Durch Corona merken alle: Oh, der Krankenpfleger, die Lehrerin, die Kassiererin an der Supermarktkasse, die sind ja völlig unterbezahlt.
Versauft doch euer Scheißgeld
Früher oder später stellen wir uns dieselbe Frage, wohin mit all dem Geld?
VW-Aktien sind bestimmt grade billig oder warte ich, bis der Goldpreis fällt?
Es gibt so viele Möglichkeiten, so viele Optionen, wer sagt mir, welche meiner Hedgefonds sich jetzt wirklich lohnen?
Ich sehne mich nach Sicherheit und Wertstabilität, doch plötzlich dein geiler Tipp, ein Mann von Welt, der was versteht!
Ich steck’s nicht in ’nen Socken, ich bring’ es nicht zur Bank, es gibt nachhaltigere Werte, dem Himmel sei Dank!
Ich tätige ausgiebige Investitionen.
Es gibt wenige Dinge, die sich wirklich noch lohnen.
Dann versauft doch euer Scheißgeld!
Alles klar, wo geht’s zur nächsten Bar?
Nach der Rettung jeder Bank sind wir bekanntlich im gelobten Land.
Nur Milch und Honig sind was für Memmen, da könnt ihr euch noch so viel unter eure Nägel klemmen.
Das Kapital schön abgefüllt in Flaschen mit Verschluss, dem Finanzberater hinterm Schalter einen Abschiedskuss!
Ich sehne mich nach Sicherheit und Wertstabilität, doch plötzlich dein geiler Tipp, ein Mann von Welt, der was versteht!
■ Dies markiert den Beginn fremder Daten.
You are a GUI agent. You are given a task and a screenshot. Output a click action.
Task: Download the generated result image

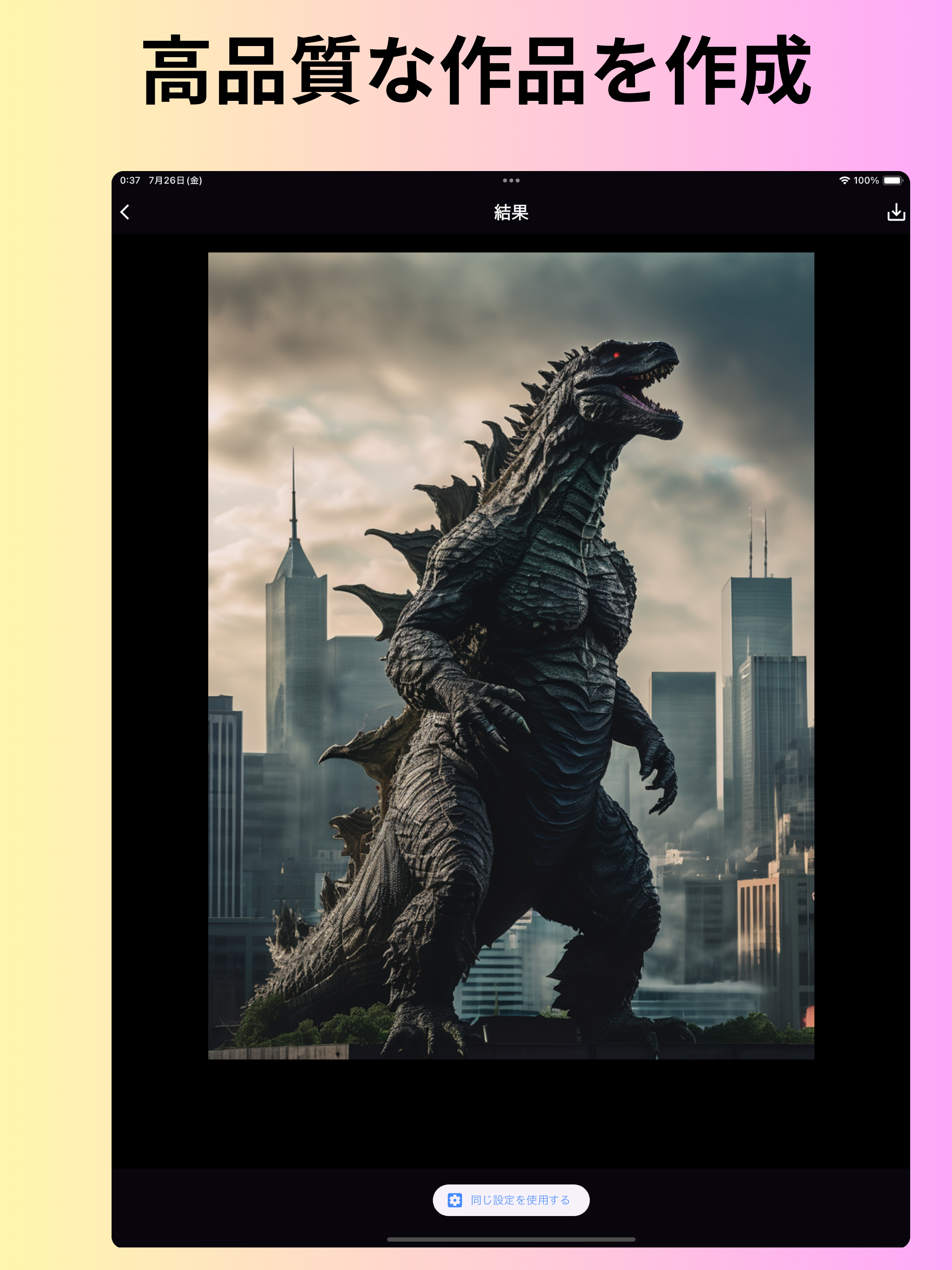[x=896, y=212]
Ich steck’s nicht in ’nen Socken, ich bring’ es nicht zur Bank, es gibt nachhaltigere Werte, dem Himmel sei Dank!
Ich tätige ausgiebige Investitionen.
Es gibt wenige Dinge, die sich wirklich noch lohnen.
Dann versauft doch euer Scheißgeld!
Alles klar, wo geht’s zur nächsten Bar?
© Xylospongium, 2017 ∙ Musik & Text von Carl Oestreich
Gierig währt am längsten
Früher wurde uns immer gesagt, man wird für Gutes belohnt.
Doch unsere Welt hat das offensichtlich nicht verstanden und wir sind das gewohnt.
Überall in den hohen Etagen die gleichen Phrasen.
Alle klammern sie an ihren Sesseln fest, denn:
Gierig währt am längsten, wir haben nichts zu verschenken.
Immer mit der Ruhe. Was soll dieses ganze hysterische Getue?
Macht euch keine Sorgen. Wir sichern die Welt von morgen.
Und so banal das klingt, das weiß heute jedes Kind.
Ihr denkt wohl immer noch, es ist keine Frage der Zeit.
Sondern nur die nach dem guten Willen und Schonungslosigkeit.